Aside from confirming the feasibility of a full-scale RCT of perioperative clonidine, several other aspects of our results merit discussion. First, despite all patients receiving beta-blockade and the presence of protocols to continue these drugs in the perioperative period, inadequate control of heart rate occurred frequently, with almost 40% of participants experiencing a heart rate > 90 beats·min−1. This observation points to the difficulties with achieving adequate control of heart rate with beta-blockade. Notably, previous RCTs of perioperative beta-blockade have also observed a persistently high heart rate in participants receiving active treatment. For example, in the DIPOM trial, the heart rate among participants randomized to receive metoprolol ranged from 40-120 beats·min−1 on the first day after surgery.23 Second, perioperative hypotension also occurred frequently, with more than 25% of all participants experiencing a systolic blood pressure < 90 mmHg during their hospitalization.

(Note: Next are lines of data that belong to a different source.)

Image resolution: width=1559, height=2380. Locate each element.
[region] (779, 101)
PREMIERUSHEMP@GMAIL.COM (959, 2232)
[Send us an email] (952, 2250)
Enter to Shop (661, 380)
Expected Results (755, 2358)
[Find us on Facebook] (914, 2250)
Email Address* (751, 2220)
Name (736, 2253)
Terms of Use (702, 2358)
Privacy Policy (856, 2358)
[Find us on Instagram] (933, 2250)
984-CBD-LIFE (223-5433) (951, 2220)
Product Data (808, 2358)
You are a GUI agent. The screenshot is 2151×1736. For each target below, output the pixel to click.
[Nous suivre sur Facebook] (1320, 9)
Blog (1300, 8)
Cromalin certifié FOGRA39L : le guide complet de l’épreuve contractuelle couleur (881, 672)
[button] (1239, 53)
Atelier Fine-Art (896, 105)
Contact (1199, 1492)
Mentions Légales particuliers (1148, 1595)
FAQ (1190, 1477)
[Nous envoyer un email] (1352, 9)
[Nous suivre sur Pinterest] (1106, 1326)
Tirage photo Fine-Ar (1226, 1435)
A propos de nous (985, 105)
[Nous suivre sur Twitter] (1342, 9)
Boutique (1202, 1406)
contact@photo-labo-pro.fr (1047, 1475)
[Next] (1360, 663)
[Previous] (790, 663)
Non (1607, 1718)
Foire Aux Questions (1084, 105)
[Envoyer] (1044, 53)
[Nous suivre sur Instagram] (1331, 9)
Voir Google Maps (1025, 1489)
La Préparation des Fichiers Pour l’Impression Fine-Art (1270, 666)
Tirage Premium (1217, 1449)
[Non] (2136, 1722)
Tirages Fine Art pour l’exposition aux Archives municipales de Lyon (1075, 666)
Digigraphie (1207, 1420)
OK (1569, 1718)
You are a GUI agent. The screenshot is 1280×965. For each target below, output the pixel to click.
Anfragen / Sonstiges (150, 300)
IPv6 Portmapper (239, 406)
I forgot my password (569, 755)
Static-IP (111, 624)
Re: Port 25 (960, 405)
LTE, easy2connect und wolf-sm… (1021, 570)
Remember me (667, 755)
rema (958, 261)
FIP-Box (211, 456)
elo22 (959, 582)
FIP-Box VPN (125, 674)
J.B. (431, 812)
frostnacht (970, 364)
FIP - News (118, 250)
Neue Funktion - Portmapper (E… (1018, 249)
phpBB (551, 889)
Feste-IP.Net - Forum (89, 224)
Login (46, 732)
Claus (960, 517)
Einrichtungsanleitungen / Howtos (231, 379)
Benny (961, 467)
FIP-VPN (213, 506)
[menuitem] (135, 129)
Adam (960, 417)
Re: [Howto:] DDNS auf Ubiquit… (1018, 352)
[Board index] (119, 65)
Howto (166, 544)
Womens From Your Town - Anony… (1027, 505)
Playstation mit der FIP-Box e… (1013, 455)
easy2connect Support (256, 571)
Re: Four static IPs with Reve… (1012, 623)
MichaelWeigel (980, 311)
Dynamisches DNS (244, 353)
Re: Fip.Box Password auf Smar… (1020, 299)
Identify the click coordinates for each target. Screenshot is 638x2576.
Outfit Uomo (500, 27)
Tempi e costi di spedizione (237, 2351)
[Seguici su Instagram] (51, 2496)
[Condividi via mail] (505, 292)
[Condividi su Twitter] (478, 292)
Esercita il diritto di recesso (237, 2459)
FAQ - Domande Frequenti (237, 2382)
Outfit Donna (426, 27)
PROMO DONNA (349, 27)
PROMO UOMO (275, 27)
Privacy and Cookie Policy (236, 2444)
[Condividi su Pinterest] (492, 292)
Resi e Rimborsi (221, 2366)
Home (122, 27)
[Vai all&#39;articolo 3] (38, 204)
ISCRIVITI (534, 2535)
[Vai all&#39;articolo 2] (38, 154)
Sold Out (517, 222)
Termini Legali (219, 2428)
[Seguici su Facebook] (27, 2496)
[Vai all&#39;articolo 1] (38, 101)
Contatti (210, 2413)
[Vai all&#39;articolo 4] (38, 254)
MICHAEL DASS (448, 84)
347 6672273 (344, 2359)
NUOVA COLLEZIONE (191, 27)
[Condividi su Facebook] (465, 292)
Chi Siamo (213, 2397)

Notably, only half of these cases were clinically significant, in that the episode of hypotension necessitated pharmacologic intervention or withdrawal of the study drug. Nonetheless, this observation points to the frequency of perioperative hypotension during usual clinical practice at tertiary-care Canadian medical centres. Third, this study was not designed to facilitate formal statistical comparison between the rates of adverse events in the study arms. Stated otherwise, the sample size provides insufficient statistical power to make these comparisons.

Fourth, this feasibility study should now be interpreted in light of the POISE-2 trial, which was published during the peer review process for our present paper.24 The POISE-2 trial assessed clonidine and acetylsalicylic acid in a factorial fashion for preventing perioperative cardiac complications in 10,010 intermediate- to high-risk patients.24 It found that a clonidine regimen very similar to that used in the EPIC trial did not prevent 30-day mortality (risk difference 0.02%; 95% CI, −0.4 to 0.5) or MI (risk difference 0.7%; 95% CI, −0.3 to 1.6) but significantly increased rates of significant hypotension (risk difference 10.5%; 95% CI, 8.6 to 12.5). There was no evidence of subgroup effects in the 2,359 (24%) participants concurrently using beta-blockers. Our feasibility study was largely concordant with this full-scale multicentre trial. The successful completion of the POISE-2 trial within 30 months without early termination for major safety concerns supports our conclusions regarding feasible recruitment rates and safety of the proposed clonidine regimen. Additionally, the confidence limits for differences in rates of clinical events (Table 3) overlap with the estimates from the POISE-2 trial. While our original intent was to proceed to a full-scale RCT of perioperative clonidine if the EPIC trial showed feasibility, the negative results of the POISE-2 trial (in which several EPIC trial investigators participated) now indicates that a separate full-scale trial, while feasible, is likely not needed. Stated otherwise, there now exists strong evidence that clonidine does not prevent perioperative cardiovascular complications.

Conclusions

This multicentre pilot RCT confirmed the feasibility, safety, and tolerability of a full-scale trial of perioperative oral and transdermal clonidine for reducing perioperative cardiac risk during major non-cardiac surgery. Consistent with this interpretation, the large POISE-2 trial used a very similar perioperative regimen and successfully completed recruitment, albeit in both users and non-users of chronic beta-blockade. While the present study has shown feasibility of a full-scale trial of perioperative clonidine, the negative results of the POISE-2 trial indicate that such a separate full-scale RCT, while feasible, is likely not needed.